コンサドーレ札幌のMFダニルソン(23)が、今オフ他クラブに移籍した場合の違約金が、約4億円に設定されていることが26日、分かった。超人的身体能力を持つコロンビア人ボランチを、継続して来季もチームの柱に添える方針。クラブでは昨季名古屋に移籍したFWダビの3億円を超える違約金をかけJ1クラブなどの強奪から守る。

 札幌が、異例のリスクマネジメントで超人ボランチ流出を阻止する。矢萩竹美社長(59)は「ダニルソンは大事な選手。ダビのときよりも高額に(違約金を)設定している」と明かした。ダビが名古屋移籍の際に発生した違約金は3億円。同社長は、それをしのぐ違約金をダニルソンにかけていることを示唆した。

 既に昇格が消滅し、来季のチームづくりが始まっている。中でもダニルソン残留は最優先事項。もし今オフ他クラブに強奪された場合の対応も万全に整えられていた。

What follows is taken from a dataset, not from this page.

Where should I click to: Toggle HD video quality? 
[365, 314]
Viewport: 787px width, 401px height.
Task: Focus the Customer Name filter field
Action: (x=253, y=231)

設定された違約金は来季トップチーム総人件費とほぼ同額の4億円。J選手流出が続く資金力のある中東クラブはJ1での活躍を指標に触手を伸ばす傾向にあり、現実的脅威ではない。国内クラブも、J1未経験者に同等の資金を投入して補強に動く可能性は極めて低く、札幌が設定した違約金が歯止めとなり、ダニルソンが来季チームに残ることは確実な状況だ。

 昨オフはダビ移籍にともない3億円の高額な移籍金が発生した。リーグ戦期間中の9月末に交渉のため一時チームを離れるなどトラブルもあったが、結果的にクラブ運営にはプラスとなった。それでも同様のケースが再発する可能性はゼロではない。資金力の乏しい札幌は、マネーゲームに敗れても流出後に最大のメリットが得られるよう手堅い策を練ったもようだ。

 ダニルソンについては石崎監督も「開幕時はミスばかりだったが、だいぶ良くなった」と成長を認めており、来季昇格の原動力となるのは間違いない。“4億円ブロック”が果たす意義は極めて大きい。